Unnamed: 0,School ID,school_name,type,size,budget,Student ID,student_name,gender,grade,reading_score,math_score
0,0,Huang High School,District,2917,1910635,0,Paul Bradley,M,9th,66,79
1,0,Huang High School,District,2917,1910635,1,Victor Smith,M,12th,94,61
2,0,Huang High School,District,2917,1910635,2,Kevin Rodriguez,M,12th,90,60
3,0,Huang High School,District,2917,1910635,3,Dr.
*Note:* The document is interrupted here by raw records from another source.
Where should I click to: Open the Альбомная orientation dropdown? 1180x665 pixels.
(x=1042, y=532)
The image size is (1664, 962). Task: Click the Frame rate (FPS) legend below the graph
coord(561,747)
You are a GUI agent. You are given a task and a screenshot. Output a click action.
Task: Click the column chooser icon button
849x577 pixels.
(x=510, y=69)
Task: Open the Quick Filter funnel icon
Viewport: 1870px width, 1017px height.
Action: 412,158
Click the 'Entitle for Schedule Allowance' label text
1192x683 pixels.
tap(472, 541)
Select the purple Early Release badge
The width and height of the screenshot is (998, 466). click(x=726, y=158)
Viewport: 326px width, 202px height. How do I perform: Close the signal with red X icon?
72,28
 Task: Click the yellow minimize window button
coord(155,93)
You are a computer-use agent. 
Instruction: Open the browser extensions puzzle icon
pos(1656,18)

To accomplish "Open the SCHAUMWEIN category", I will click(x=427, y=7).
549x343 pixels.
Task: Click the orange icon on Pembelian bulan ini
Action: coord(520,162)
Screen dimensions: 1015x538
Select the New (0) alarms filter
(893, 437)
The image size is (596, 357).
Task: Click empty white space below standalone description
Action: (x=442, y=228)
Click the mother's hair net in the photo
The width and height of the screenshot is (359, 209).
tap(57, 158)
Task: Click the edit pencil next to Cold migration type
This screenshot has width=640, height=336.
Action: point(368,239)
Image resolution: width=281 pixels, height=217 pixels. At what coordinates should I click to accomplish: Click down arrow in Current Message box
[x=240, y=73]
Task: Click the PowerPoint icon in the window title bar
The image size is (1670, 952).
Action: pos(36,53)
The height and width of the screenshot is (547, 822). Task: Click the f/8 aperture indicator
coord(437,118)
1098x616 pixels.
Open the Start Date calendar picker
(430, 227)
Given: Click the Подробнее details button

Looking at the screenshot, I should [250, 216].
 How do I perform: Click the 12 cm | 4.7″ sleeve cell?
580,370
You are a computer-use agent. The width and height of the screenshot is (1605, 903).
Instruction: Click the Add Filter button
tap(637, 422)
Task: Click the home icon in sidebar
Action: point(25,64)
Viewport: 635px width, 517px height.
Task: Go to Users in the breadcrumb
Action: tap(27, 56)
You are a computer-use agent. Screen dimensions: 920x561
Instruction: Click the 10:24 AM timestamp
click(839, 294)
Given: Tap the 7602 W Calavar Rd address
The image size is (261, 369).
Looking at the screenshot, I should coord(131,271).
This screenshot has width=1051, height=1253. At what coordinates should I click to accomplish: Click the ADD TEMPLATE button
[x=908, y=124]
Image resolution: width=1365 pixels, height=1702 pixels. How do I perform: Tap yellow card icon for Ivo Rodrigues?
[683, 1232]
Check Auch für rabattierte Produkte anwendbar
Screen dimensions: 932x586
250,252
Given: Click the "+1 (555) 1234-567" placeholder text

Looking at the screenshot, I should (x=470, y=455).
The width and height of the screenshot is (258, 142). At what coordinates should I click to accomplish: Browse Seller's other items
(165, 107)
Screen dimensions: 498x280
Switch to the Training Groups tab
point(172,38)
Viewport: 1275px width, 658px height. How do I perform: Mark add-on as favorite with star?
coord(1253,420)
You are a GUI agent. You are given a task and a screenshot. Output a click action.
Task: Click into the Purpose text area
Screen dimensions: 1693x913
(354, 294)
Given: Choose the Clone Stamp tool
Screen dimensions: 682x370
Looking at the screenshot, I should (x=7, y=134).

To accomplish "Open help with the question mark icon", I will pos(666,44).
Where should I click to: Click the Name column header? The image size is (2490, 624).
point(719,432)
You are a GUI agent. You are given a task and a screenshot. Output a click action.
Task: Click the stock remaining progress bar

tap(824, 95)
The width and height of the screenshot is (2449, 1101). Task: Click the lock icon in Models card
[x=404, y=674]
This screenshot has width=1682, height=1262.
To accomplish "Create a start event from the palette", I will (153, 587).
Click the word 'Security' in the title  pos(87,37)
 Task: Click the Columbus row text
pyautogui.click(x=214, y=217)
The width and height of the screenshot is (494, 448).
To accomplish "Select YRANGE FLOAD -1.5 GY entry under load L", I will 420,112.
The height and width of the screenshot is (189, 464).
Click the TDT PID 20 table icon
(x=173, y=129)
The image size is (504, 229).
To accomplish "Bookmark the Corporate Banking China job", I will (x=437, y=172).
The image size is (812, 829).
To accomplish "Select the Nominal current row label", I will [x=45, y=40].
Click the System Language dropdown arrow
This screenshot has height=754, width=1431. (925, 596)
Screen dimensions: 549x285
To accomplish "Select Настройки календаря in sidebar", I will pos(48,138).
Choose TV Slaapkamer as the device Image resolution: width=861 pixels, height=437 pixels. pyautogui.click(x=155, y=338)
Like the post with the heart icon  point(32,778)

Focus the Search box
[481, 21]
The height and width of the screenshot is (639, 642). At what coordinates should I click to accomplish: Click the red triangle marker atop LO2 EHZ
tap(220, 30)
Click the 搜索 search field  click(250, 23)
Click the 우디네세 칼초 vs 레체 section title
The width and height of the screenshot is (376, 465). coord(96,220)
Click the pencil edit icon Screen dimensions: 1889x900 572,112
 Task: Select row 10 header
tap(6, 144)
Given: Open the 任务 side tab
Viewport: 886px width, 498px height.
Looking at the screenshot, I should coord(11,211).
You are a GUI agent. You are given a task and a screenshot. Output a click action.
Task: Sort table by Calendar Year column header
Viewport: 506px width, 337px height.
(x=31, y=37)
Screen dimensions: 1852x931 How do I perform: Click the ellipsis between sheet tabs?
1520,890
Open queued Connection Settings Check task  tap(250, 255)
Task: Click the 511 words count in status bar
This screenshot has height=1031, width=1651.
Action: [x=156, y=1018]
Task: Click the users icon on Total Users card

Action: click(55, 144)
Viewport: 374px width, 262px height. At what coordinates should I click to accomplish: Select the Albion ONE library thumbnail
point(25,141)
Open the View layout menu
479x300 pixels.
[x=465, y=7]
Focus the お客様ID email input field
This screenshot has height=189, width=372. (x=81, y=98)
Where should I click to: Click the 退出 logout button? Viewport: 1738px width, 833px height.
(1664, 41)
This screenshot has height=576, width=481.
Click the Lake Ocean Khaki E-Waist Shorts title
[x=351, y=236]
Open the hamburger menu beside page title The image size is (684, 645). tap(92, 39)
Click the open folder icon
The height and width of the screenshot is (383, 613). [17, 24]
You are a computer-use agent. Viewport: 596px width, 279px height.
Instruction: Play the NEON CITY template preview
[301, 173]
Richard Scott,M,12th,67,58
4,0,Huang High School,District,2917,1910635,4,Bonnie Ray,F,9th,97,84


In [5]:
# Understand rows, column size of df
district_df.shape

(39170, 11)

In [6]:
# Rename columns for consistency
district_df = district_df.rename(columns={
    'School ID': 'school_id',
    'Student ID': 'student_id'
    })

In [7]:
# Total Students
total_students = district_df['student_id'].count()
total_students

39170

In [8]:
# Total Schools
total_schools = district_df['school_id'].nunique()
total_schools

15

In [9]:
# Total Budget
budget_df = district_df[['school_id', 'school_name', 'budget']]
budget_df = budget_df.drop_duplicates().reset_index()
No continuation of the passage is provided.